* _WHAT NEEDS TO BE DONE_:
Nothing but the lines from the one including "Image resolution: width=1150" through the last line of the entries, restated exactly, should appear in the answer; omit the pictures.

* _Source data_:
================
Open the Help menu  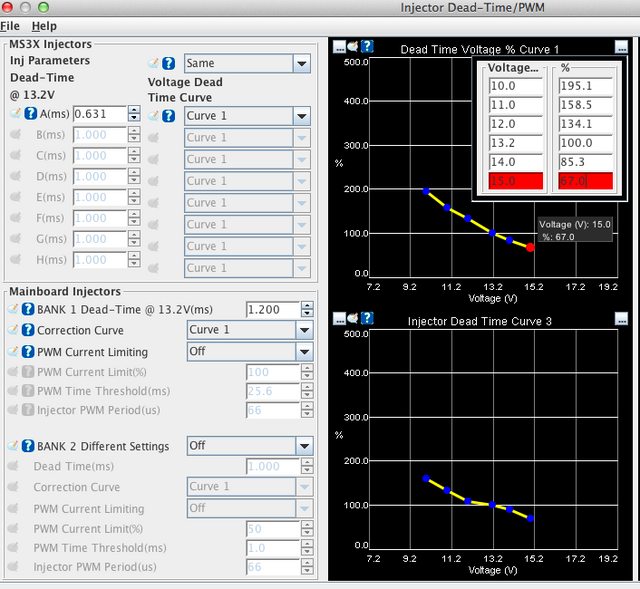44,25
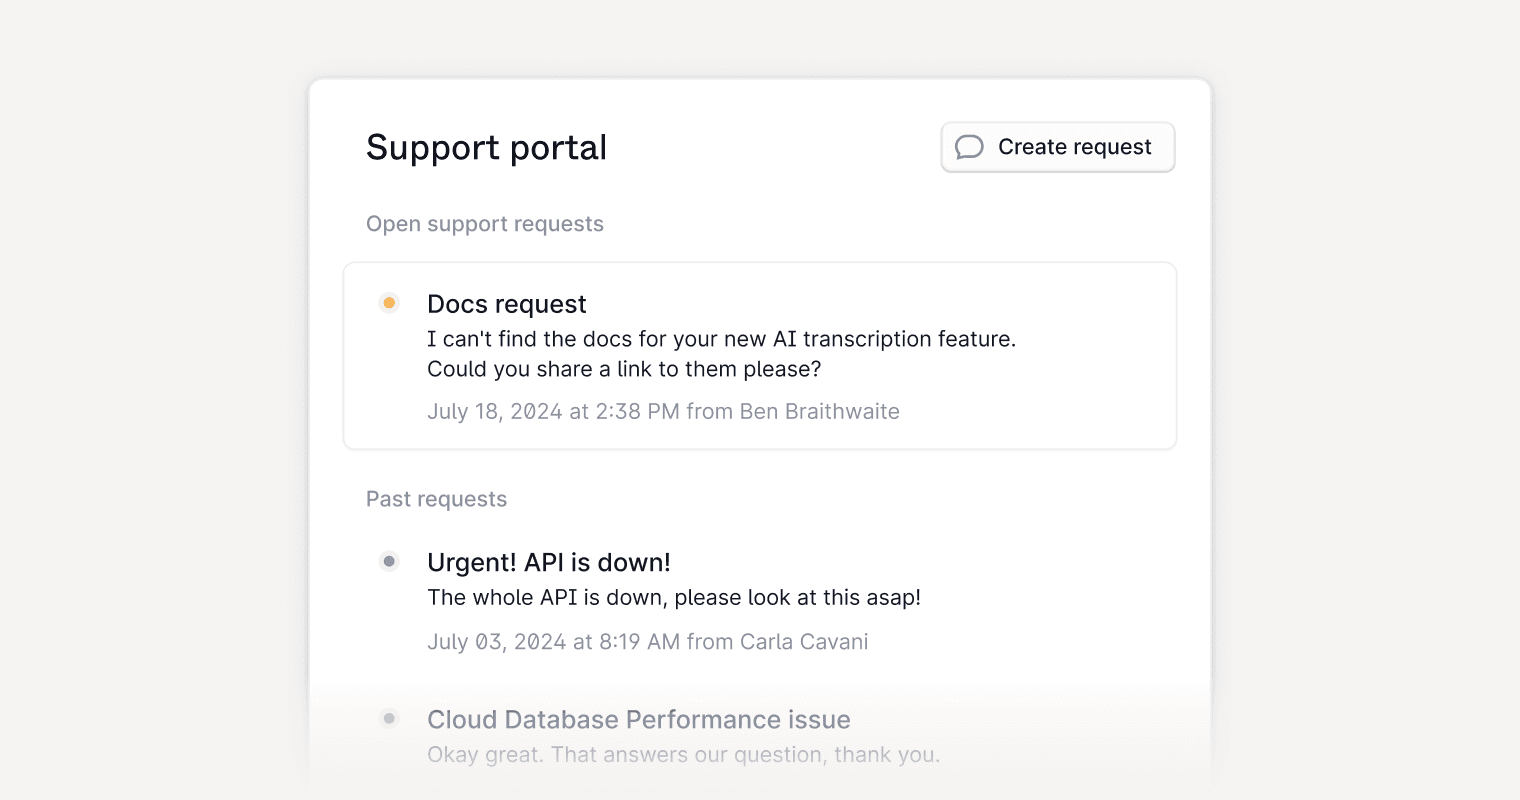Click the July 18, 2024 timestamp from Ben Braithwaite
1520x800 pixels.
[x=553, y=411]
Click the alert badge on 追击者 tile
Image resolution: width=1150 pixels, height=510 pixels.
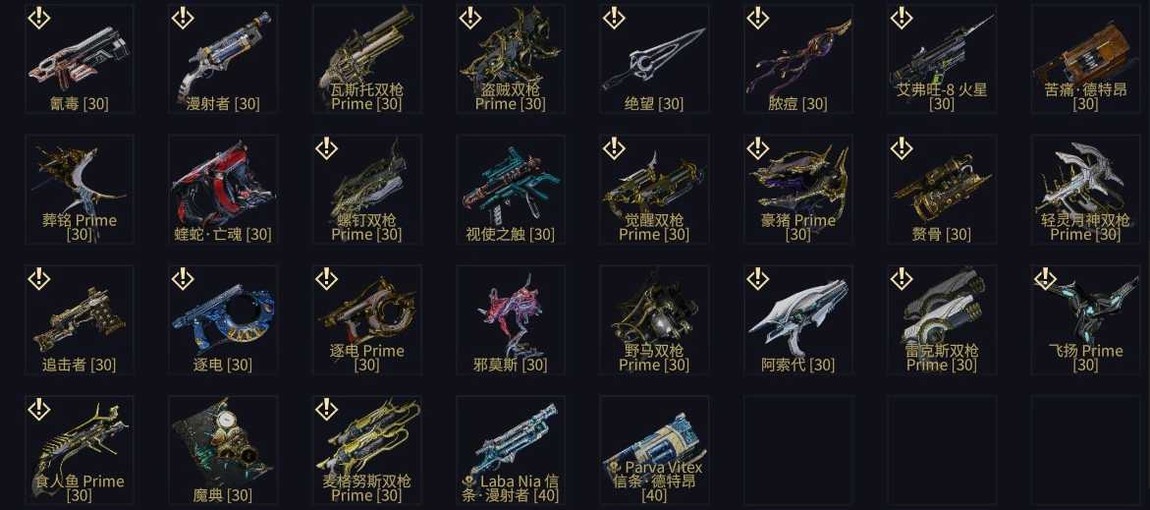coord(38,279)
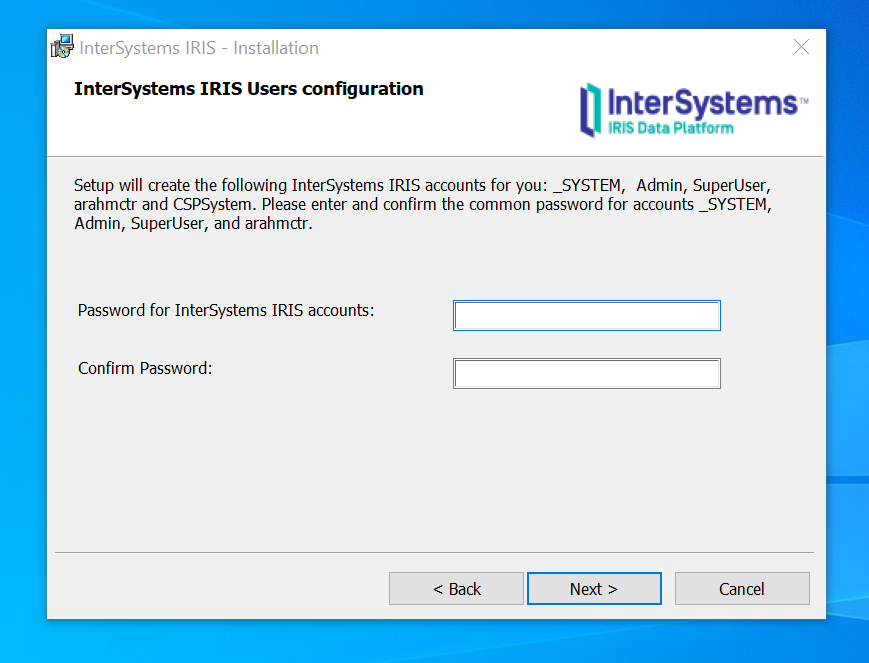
================
* _EXERCISE ANSWER_:
Image resolution: width=1150 pixels, height=510 pixels.
coord(38,279)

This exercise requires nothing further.